Measure what’s easy to measure, calculate what’s easy to calculate, use AI to fill in gaps

Felix Hanke

Biovia R&D, Dassault Systems UK Limited , United Kingdom


Felix Hanke is a Senior Scientific Software Developer and Fellow of the BIOVIA Science Council at Dassault Systèmes.

He primarily focusses on developing workflows to model chemical reactions, reaction networks, and battery materials from first principles.

Felix completed his doctorate in statistical physics and did postdoctoral work in DFT development and surface science before joining Dassault Systèmes BIOVIA (then Accelrys) in 2012.


Measure what’s easy to measure, calculate what’s easy to calculate, use machine learning to fill in gaps

Successful materials modelling brings value by enabling scientists to make predictions for materials and properties that are intractable or more expensive to measure experimentally. The same goes for physics-informed machine learning models, which should ideally be built on top of both experimental and computational data. This basic philosophy creates a number of important requirements on software implementations of simulations, specifically to minimize the time user needs on any given simulation and irrespective whether they are experts or democratized non-specialist users.

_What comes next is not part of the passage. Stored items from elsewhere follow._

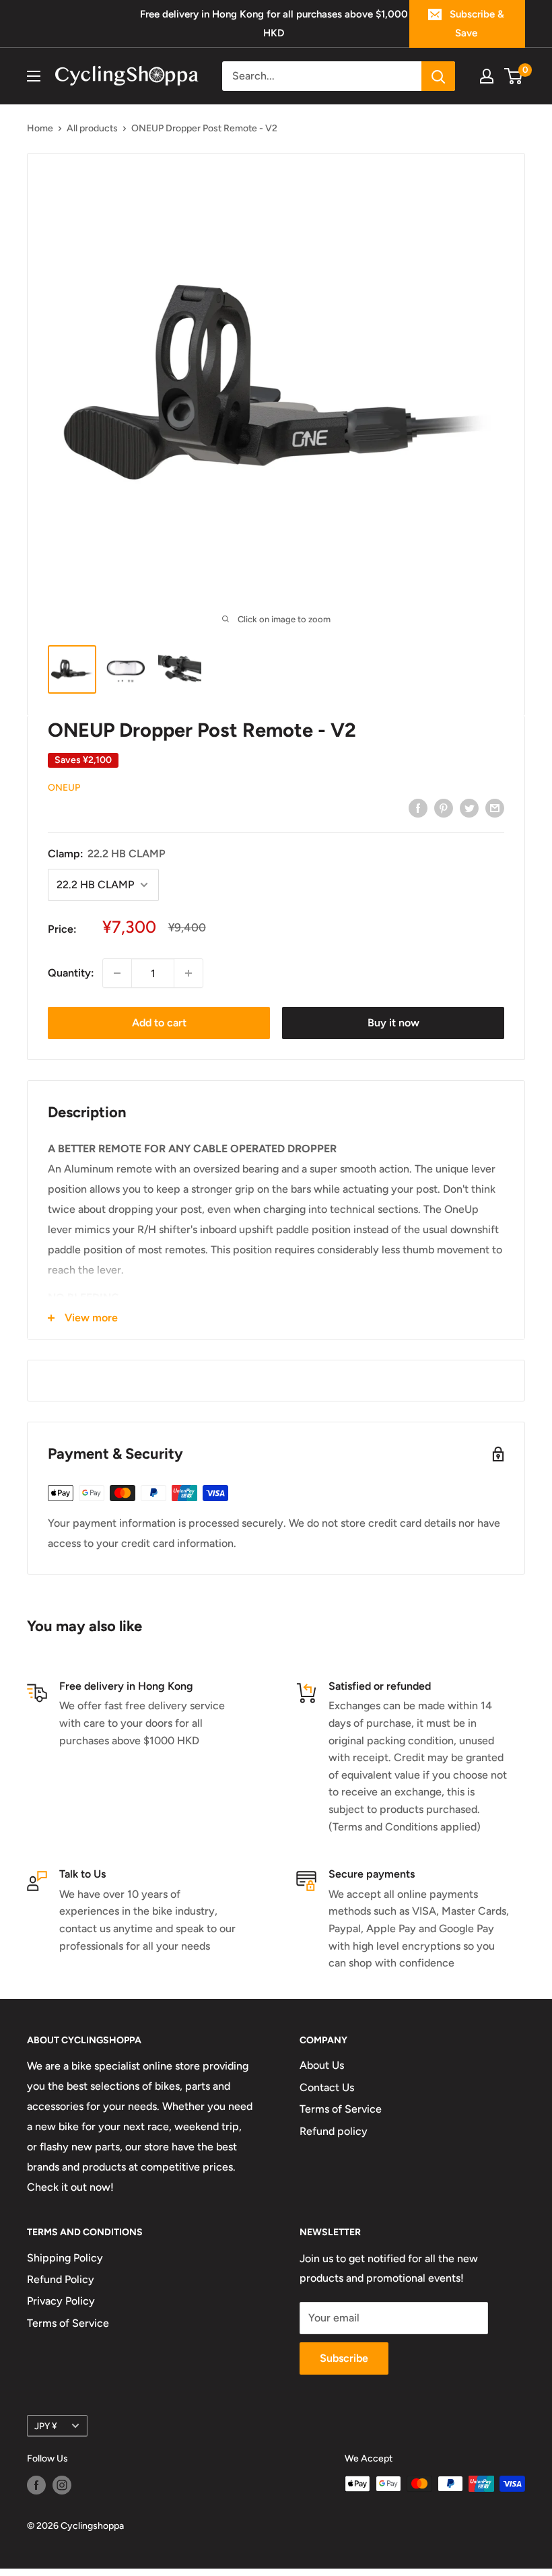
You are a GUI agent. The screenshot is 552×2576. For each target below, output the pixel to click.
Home (40, 128)
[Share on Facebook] (418, 807)
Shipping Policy (65, 2257)
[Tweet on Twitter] (469, 807)
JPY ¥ (45, 2425)
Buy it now (393, 1022)
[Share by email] (494, 807)
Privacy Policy (61, 2300)
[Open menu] (33, 76)
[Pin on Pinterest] (443, 807)
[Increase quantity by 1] (188, 973)
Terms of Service (341, 2109)
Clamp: (107, 853)
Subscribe (344, 2358)
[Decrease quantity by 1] (117, 973)
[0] (514, 76)
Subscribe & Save (477, 23)
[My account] (486, 76)
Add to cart (159, 1022)
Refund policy (334, 2131)
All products (92, 128)
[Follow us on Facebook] (36, 2485)
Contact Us (327, 2087)
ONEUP (64, 787)
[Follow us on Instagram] (62, 2485)
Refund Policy (60, 2279)
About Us (322, 2065)
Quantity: (71, 972)
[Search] (438, 76)
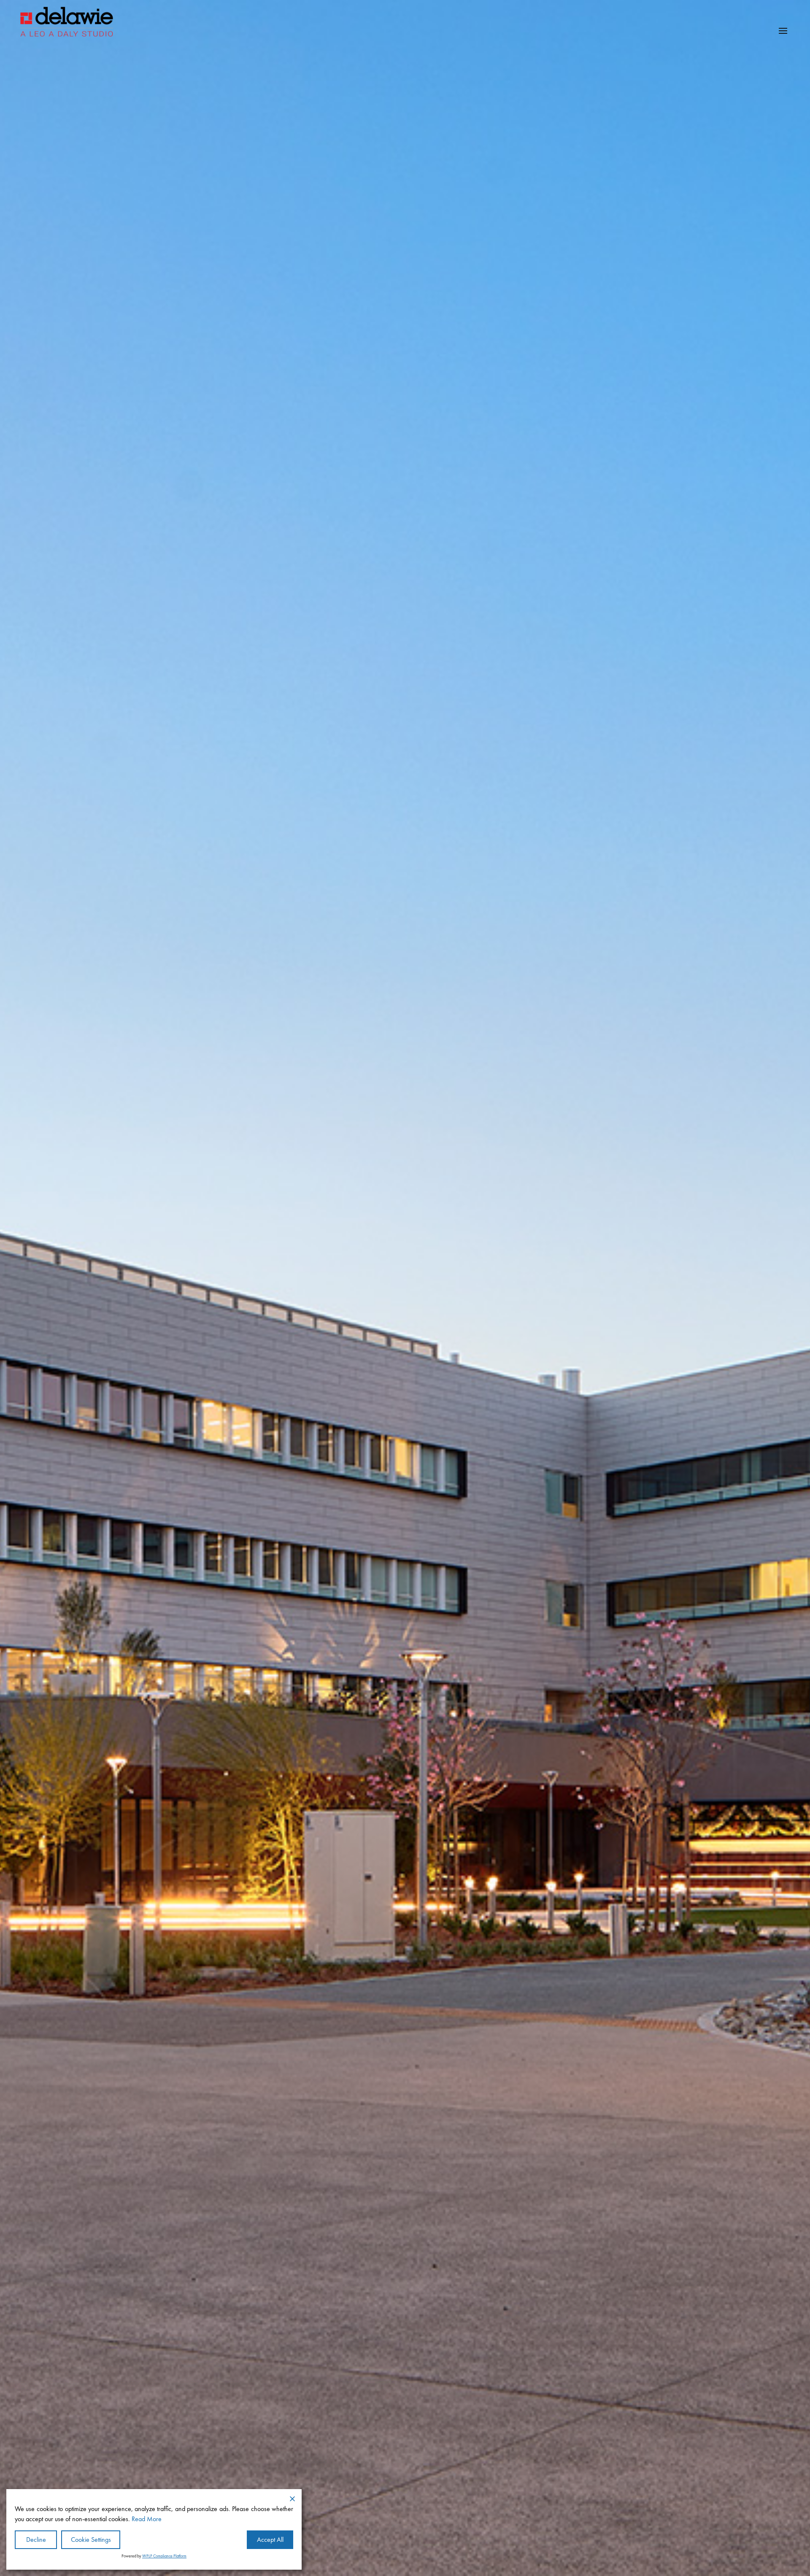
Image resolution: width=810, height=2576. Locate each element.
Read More (147, 2518)
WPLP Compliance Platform (164, 2556)
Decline (36, 2539)
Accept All (270, 2539)
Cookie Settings (91, 2539)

Here I will outline how these concepts work in practice for simulating chemical reactions in green catalysis and in Lithium ion batteries, using recent developments in the BIOVIA software portfolio. First, I will look at the application of BIOVIA FlexTS to determine a catalytic mechanism for acetic acid hydrodeoxygenation on a novel Pt-Mo catalyst as a model system for generating renewable fuels from biomass. In a second example, the underlying automatic method to calculate reaction pathways and rates is used to calculate the molecular level degradation mechanism for an electrolyte in Lithium ion batteries. Here we also outline the ReactionFinder method used to integrate this molecular mechanism into classical molecular dynamics, which enables us to follow the evolution of the battery electrolyte degradation over long time and length scales. Finally, I will outline an approach to build a Materials Acceleration Platform, e.g. a collaborative simulation and experimental framework in which a machine learning optimizer is used to autonomously optimize the formulation for a battery electrolyte.